One of my favorite parts of being in Greenland is seeing the fingerprint of glacial ice virtually everywhere. During the Last Glacial Period (~110,000 through 11,000 years ago), the Greenland Ice Sheet expanded to cover the entire landmass. Now, in the present Interglacial Period, the ice sheet has shrunk and exposed large areas of land that were formerly covered by ice. Accordingly, abundant glacial landforms are visible around the coastal areas of Greenland, and the IGERT students spent a day last week exploring them.
Glaciers are powerful agents of erosion. They can remove huge masses of material from the landscape through both scraping/scratching the underlying rock surfaces (a process called abrasion) and freezing to rock surfaces and pulling off large pieces (a process called plucking). Glacial erosion leads to distinctively-shaped bedrock forms that are often sculpted and smoothed.

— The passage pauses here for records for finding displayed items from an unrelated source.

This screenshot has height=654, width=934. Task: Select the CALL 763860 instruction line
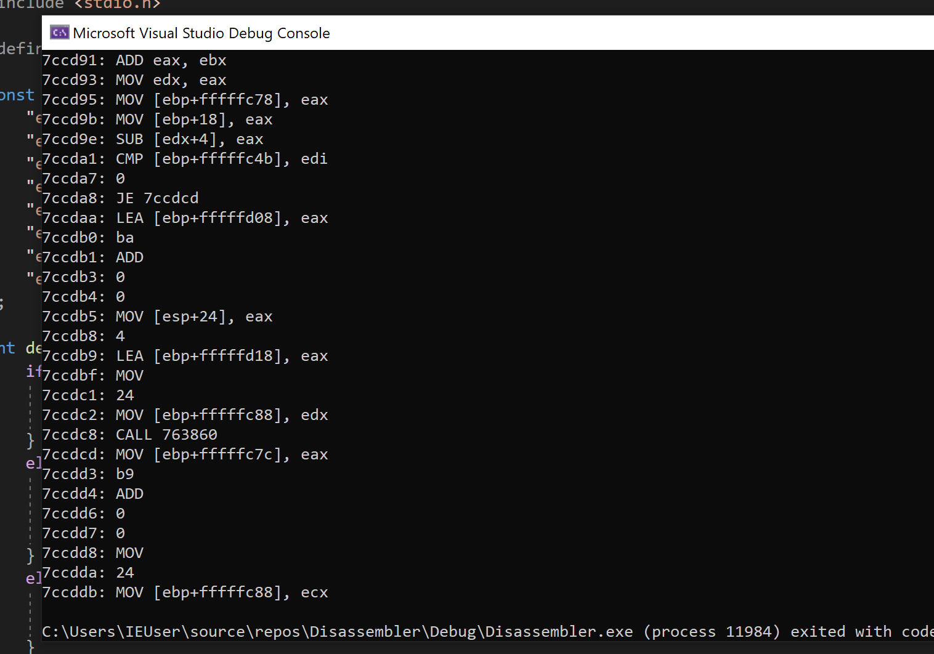(x=130, y=435)
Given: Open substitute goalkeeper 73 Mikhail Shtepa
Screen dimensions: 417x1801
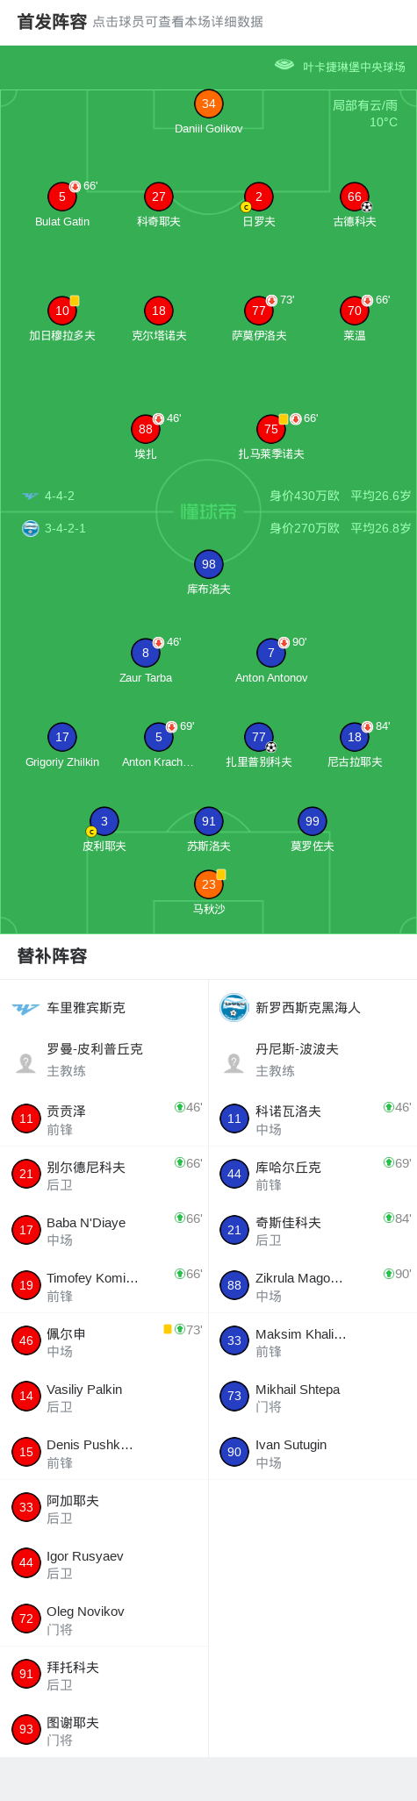Looking at the screenshot, I should (313, 1397).
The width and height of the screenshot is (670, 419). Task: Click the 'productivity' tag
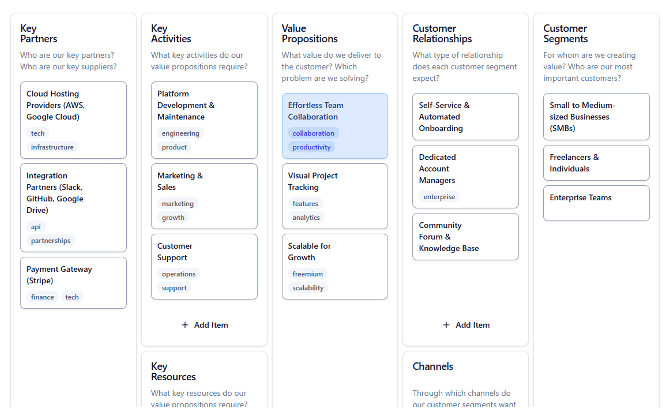(311, 147)
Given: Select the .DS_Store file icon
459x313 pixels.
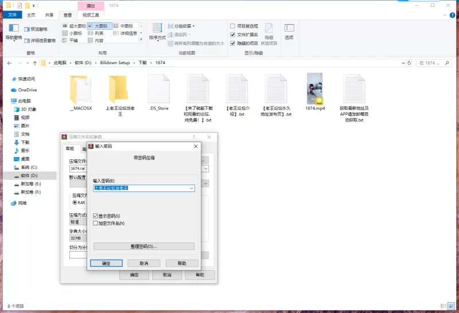Looking at the screenshot, I should point(159,89).
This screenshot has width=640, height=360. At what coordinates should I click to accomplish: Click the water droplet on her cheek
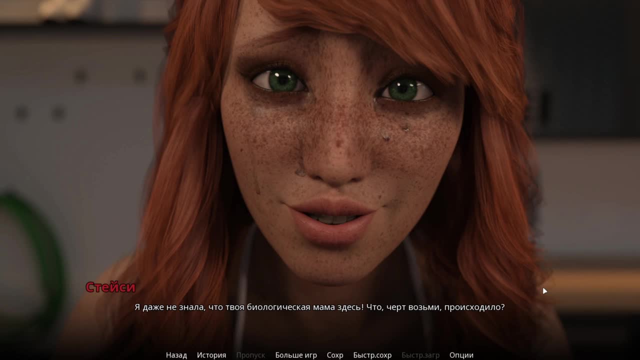386,136
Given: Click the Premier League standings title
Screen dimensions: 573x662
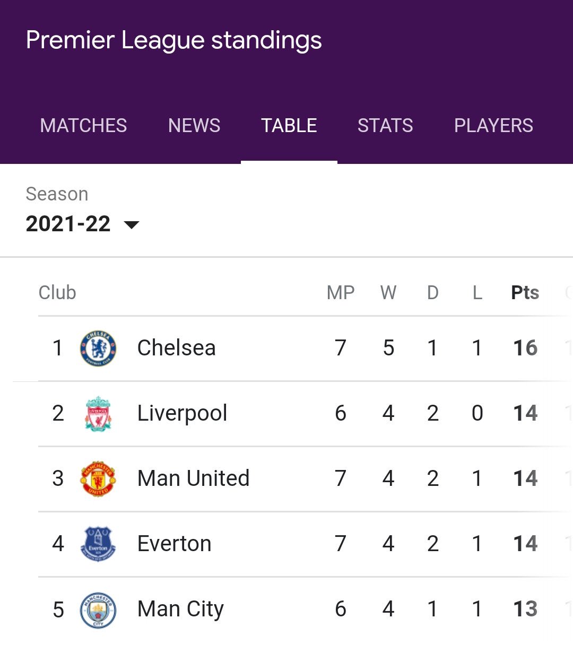Looking at the screenshot, I should coord(174,40).
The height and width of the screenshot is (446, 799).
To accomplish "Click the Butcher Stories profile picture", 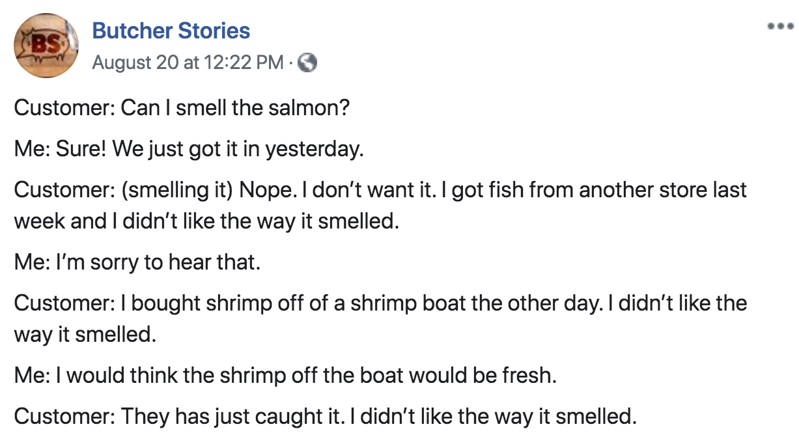I will coord(46,46).
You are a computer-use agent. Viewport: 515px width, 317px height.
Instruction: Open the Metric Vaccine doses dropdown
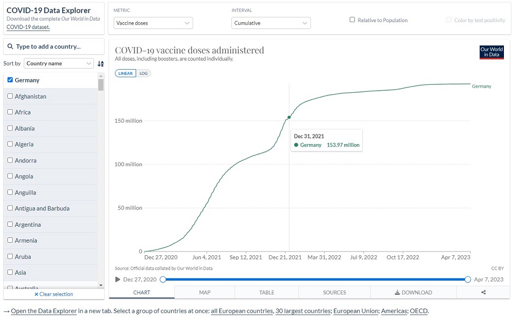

The material eroded by glaciers is carried through the ice as if on a conveyor belt, and is then deposited in a location in the down-ice direction from the material’s source. Most sediment deposited by glaciers is called glacial till; this material contains a mix of grain sizes (everything from clay to large boulders), is not sorted or layered, and often contains a mix of rock types that do not match the local bedrock. Glacial till is sometimes deposited in narrow ridges at the end and along the sides of a glacier. These ridges are called moraines and are useful for marking past positions of the glacier’s end, or terminus. Generally, younger moraines in Greenland, especially those deposited during a recent cold period called the Little Ice Age (~1450-1850 AD), are unvegetated and fresh. Conversely, older moraines in Greenland deposited during the ice recession after the Last Glacial Period are more weathered.
To complete our study of glacial landforms and processes, we ventured up on the edge of the ice sheet at the end of the dirt road from Kangerlussuaq. Alas, this small area of the ice appears to be stagnant and is no longer flowing (although, fortunately, this also means that it is not crevassed and is therefore safe to walk on). The IGERT group spent a beautiful, sunny afternoon walking on the ice, examining the complex system of meltwater streams flowing on top of the ice sheet’s edge, and seeing sediment embedded in the ice that has been transported from Greenland’s interior.
An important point to remember is that glacial features are visible in most northern areas of the United States too, including around Dartmouth! Next time you find yourself going for a walk in the woods or driving along the road in an area covered by ice during the Last Glacial Period, don’t forget to look for these fingerprints of lost ice. That piece of bedrock you’re standing on could preserve scratches, or striations, formed as an ice sheet several miles thick flowed over the exact area you’re currently standing!